Hans-Dieter Binder („Die Linke“)

 

Dauerstrahlung

Eine von den „großen Sachen“ ist jetzt wieder kurz sichtbar geworden, die Atomkatastrophe in Japan 2011, doch schnell ist das allgemeine Interesse und das der Medien daran auch schon wieder verschwunden. Was noch lange nicht verschwindet, sind die Spuren dieser Ereignisse. In Bayern ist es aufgefallen, wie viel Strahlung nach Tschernobyl ewig da bleibt. Nach Messungen an Wildschweinen wurde festgestellt, dass sich in ihrem Fleisch eine wahre Megastrahlung gesammelt hat. Es wird behauptet, bei Discounterware sei keine Überschreitung der Grenzwerte zu erkennen.
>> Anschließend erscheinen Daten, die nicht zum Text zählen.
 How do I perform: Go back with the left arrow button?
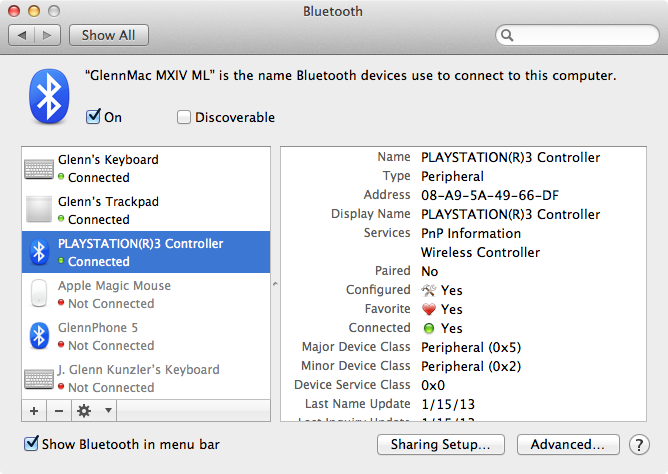tap(23, 35)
Das ist wieder mal Ablenkung und Entschärfung, denn Wildfleisch wird hauptsächlich in Restaurants und Hotels „mit Niveau“ angeboten, und da hat noch niemand gemessen.

Bald jährt sich wieder der Gedenktag von Tschernobyl, aber die Öffentlichkeit ist leider so entspannt, als wäre alle Strahlung und Gefahr längst verflogen. Nichts da, alles ist genauso wie kurz nach dem GAU und sorgt weiter für Tod und gesundheitlichen Schaden! Die Sache mit den Wildschweinen steht in der „Nord-West-Zeitung“. Ihr Bericht hat aufgezeigt, was sonst noch alles um die AKWs los ist. Beim Röntgen schießt kurz eine kleine Strahlung durch den Körper, das mag wohl angehen; aber wer das Wildschwein aus Bayern frisst, hat eine bis zu 150-fache Dauerstrahlung im Leib. Wenn davon nichts kommt, kann mal wohl ’nen Besen fressen! Wer weiß, was da noch so alles giftig ist, die CSU bestimmt.